[Collected data entries]
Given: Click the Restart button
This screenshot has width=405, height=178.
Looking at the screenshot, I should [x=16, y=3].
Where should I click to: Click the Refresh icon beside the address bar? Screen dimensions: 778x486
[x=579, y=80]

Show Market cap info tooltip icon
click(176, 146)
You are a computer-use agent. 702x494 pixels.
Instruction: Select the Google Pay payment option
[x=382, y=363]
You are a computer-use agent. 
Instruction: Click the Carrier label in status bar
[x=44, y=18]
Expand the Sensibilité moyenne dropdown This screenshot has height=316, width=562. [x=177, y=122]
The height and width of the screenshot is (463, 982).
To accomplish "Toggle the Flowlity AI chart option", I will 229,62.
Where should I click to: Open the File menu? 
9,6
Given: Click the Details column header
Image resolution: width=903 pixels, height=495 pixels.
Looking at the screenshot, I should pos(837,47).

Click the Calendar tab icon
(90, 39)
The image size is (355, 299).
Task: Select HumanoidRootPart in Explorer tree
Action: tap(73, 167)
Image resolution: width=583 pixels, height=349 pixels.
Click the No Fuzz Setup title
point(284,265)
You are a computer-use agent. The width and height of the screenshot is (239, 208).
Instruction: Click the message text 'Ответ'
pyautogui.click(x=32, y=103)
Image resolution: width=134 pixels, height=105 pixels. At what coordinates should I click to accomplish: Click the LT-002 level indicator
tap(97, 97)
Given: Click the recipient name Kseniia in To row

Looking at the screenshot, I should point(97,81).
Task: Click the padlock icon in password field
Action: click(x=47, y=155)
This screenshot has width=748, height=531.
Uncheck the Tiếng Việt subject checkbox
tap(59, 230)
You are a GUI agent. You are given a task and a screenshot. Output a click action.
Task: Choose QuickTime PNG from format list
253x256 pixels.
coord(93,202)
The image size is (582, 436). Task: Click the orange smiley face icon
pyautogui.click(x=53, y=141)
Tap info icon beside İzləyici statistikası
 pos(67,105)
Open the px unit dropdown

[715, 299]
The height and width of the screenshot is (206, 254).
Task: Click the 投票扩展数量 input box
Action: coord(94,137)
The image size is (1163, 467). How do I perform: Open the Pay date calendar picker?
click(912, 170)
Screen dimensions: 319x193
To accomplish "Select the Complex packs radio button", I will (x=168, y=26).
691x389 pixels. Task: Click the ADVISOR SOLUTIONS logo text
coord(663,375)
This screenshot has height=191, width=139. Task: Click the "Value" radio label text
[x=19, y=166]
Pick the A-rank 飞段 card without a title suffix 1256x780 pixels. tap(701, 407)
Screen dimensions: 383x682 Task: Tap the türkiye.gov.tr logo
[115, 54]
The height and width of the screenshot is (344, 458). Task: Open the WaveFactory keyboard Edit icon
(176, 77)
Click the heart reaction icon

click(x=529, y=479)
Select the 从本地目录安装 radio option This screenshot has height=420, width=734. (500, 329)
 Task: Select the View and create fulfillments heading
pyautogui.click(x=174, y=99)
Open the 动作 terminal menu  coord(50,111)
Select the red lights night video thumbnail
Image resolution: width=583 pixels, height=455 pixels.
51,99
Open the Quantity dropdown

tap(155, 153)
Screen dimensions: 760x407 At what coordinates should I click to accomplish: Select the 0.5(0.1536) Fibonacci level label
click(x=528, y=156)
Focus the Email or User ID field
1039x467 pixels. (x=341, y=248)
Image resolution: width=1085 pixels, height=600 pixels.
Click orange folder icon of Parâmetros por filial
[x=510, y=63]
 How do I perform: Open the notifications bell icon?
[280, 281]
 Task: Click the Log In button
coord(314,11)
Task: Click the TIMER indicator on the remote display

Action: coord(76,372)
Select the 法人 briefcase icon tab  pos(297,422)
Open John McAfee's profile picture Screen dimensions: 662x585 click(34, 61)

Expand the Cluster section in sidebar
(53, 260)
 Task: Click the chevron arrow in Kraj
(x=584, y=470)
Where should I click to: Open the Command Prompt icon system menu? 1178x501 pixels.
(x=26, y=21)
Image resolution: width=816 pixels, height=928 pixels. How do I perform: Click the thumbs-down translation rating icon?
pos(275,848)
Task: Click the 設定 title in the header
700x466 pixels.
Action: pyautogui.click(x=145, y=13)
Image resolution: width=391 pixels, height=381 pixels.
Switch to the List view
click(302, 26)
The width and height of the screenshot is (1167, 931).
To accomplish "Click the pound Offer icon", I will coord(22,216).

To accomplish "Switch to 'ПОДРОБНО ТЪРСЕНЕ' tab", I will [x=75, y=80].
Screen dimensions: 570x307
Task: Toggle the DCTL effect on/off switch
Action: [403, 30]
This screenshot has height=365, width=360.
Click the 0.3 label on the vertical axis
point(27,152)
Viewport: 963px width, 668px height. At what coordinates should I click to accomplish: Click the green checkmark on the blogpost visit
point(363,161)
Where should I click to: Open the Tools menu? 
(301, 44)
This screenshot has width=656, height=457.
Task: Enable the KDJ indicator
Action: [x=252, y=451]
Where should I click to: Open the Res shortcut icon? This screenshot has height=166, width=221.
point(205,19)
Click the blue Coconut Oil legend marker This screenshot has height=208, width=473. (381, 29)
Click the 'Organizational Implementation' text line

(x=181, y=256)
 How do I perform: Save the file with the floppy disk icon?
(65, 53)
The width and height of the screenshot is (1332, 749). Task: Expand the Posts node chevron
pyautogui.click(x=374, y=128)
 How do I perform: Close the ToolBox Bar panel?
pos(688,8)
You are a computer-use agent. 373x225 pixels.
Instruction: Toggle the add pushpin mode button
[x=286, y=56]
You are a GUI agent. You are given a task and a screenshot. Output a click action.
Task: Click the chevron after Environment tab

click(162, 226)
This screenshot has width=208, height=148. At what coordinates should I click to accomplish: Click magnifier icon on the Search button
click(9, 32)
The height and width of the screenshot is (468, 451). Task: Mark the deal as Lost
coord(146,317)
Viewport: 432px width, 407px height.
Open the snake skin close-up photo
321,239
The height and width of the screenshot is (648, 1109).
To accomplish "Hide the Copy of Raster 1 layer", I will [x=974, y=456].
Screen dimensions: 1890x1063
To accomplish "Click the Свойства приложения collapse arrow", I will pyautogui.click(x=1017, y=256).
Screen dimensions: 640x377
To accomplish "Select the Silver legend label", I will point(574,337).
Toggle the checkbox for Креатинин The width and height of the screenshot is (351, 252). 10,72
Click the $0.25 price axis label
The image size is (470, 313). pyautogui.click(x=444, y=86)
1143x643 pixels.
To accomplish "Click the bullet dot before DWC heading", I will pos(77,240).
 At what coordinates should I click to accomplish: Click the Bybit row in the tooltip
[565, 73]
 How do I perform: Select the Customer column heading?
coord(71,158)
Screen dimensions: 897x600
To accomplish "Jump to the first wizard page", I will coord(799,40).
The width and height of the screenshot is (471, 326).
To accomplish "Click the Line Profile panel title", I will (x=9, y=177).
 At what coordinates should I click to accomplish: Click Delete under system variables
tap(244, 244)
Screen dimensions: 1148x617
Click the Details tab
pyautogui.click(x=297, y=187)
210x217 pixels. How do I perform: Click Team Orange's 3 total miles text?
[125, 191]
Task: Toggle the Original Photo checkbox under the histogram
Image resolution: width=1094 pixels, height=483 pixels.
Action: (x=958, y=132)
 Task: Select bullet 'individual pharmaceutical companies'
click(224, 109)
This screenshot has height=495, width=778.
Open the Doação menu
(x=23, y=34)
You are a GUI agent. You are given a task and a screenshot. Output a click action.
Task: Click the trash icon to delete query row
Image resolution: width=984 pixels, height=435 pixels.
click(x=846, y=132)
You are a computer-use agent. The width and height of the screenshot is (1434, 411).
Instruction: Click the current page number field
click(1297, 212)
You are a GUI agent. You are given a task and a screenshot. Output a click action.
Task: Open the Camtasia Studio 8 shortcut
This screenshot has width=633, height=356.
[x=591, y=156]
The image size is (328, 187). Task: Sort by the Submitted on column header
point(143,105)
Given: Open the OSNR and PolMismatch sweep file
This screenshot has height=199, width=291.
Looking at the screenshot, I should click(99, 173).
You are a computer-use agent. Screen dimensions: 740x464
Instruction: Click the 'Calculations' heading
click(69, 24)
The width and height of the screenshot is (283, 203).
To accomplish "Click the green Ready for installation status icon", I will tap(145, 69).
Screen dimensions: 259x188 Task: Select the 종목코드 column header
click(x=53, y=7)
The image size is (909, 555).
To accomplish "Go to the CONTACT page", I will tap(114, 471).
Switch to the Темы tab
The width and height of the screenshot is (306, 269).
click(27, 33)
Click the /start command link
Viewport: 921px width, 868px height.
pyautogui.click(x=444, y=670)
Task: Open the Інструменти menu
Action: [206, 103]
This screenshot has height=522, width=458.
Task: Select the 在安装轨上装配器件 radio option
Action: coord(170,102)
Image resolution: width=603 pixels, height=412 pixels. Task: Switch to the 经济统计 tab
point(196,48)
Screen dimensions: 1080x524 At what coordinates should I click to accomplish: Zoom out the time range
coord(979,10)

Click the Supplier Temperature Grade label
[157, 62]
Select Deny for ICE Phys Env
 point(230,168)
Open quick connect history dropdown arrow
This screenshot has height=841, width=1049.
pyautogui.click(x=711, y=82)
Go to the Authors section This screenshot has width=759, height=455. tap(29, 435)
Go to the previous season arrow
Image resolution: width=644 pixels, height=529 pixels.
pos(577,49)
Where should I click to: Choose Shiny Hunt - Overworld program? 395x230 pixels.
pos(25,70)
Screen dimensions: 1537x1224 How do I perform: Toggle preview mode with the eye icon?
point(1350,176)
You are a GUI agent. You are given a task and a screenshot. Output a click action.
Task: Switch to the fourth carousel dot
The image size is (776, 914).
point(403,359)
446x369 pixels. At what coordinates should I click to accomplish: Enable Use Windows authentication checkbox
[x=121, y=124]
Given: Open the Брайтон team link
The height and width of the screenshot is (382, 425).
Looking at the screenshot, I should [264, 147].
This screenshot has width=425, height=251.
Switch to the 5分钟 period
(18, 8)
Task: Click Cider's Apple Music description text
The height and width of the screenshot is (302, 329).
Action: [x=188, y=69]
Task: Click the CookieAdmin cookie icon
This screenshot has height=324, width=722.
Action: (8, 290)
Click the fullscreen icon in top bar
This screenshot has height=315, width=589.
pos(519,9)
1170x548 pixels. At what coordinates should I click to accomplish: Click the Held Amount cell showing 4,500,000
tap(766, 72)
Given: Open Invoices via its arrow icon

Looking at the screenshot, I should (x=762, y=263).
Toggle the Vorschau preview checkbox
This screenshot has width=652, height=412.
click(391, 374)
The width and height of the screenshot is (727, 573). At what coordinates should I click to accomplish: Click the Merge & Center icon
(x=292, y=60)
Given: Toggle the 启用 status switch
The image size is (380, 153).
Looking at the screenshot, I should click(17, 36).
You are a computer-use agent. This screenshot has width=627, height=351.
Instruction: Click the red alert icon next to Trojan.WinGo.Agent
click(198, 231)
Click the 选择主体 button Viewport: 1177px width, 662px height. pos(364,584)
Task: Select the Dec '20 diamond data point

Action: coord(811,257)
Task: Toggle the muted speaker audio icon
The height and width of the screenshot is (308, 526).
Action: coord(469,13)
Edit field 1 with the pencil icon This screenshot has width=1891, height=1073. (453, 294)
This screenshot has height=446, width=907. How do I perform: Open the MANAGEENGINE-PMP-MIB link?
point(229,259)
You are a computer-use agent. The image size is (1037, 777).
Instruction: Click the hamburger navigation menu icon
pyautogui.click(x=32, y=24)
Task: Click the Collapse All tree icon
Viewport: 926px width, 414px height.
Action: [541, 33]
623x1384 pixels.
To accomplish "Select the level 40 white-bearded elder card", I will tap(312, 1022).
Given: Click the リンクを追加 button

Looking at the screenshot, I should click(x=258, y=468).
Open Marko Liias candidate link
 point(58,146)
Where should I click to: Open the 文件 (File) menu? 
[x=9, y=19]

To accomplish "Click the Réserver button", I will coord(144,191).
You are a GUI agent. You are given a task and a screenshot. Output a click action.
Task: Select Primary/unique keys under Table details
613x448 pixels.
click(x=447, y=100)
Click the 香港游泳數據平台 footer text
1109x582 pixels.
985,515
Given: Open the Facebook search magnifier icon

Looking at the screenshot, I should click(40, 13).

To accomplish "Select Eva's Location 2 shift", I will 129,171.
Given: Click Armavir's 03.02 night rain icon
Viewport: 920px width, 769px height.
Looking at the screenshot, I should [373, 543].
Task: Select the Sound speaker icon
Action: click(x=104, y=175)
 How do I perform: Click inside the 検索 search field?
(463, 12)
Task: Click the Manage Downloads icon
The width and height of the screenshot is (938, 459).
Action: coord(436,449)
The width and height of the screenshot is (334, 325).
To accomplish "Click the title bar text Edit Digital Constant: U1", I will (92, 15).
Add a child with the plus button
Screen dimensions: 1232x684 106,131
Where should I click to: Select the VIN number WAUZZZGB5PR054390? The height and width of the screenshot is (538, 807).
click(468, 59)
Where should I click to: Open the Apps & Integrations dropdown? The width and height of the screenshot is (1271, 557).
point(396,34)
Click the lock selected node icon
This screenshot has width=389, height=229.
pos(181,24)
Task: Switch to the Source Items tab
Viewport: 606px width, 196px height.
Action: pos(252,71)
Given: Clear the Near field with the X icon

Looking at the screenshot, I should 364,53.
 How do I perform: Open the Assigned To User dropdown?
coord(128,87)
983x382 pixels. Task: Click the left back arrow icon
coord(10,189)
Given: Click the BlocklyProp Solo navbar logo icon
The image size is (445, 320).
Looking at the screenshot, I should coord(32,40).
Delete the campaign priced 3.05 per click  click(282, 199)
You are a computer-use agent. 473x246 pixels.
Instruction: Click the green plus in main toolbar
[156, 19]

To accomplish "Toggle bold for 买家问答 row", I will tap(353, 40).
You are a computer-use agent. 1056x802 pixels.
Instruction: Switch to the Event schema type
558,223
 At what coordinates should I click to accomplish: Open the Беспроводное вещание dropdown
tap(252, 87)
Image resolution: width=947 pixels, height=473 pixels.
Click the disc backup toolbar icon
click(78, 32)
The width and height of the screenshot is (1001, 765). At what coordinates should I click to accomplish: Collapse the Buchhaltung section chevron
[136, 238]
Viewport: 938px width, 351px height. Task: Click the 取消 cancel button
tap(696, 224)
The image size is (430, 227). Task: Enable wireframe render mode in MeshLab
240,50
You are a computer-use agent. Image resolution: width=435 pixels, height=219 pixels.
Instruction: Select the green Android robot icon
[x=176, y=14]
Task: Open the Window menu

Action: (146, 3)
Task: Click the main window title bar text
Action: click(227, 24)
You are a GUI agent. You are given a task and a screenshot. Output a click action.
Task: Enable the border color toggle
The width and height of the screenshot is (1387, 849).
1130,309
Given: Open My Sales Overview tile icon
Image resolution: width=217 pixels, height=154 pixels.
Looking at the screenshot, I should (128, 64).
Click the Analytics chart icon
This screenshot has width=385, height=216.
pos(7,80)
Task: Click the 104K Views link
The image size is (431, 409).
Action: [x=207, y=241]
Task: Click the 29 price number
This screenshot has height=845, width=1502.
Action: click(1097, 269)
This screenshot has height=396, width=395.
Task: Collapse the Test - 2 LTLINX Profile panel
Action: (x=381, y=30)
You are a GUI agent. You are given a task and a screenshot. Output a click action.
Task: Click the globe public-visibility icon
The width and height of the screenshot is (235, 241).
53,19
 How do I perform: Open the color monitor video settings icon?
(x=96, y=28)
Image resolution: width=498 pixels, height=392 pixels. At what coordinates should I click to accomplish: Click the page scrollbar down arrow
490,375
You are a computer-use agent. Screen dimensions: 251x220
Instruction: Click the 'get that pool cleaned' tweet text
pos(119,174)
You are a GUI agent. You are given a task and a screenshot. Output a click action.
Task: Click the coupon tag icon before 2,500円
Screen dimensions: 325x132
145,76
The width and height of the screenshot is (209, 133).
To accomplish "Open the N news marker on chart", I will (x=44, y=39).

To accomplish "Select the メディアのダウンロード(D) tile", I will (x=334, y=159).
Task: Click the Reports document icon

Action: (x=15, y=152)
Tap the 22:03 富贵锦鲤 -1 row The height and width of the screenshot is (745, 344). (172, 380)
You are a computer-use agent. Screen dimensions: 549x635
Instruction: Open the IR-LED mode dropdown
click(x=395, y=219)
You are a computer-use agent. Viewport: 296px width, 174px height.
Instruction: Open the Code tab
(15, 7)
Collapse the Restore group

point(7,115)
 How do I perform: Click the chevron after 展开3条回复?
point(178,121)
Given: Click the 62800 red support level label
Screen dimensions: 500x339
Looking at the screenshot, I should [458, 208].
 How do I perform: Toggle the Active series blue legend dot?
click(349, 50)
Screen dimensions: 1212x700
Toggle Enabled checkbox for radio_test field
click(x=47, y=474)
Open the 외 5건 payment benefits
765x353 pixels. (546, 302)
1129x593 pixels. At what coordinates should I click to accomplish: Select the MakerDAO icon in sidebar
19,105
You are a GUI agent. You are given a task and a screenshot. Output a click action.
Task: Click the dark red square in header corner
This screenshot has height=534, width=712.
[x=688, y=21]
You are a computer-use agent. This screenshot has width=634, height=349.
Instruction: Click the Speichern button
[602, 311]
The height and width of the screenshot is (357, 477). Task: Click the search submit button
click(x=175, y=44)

### Assignment
Every line of the records that includes the word "card" should be gathered.

### Output for this exercise
Pick the A-rank 飞段 card without a title suffix 1256x780 pixels. tap(701, 407)
To accomplish "Select the level 40 white-bearded elder card", I will tap(312, 1022).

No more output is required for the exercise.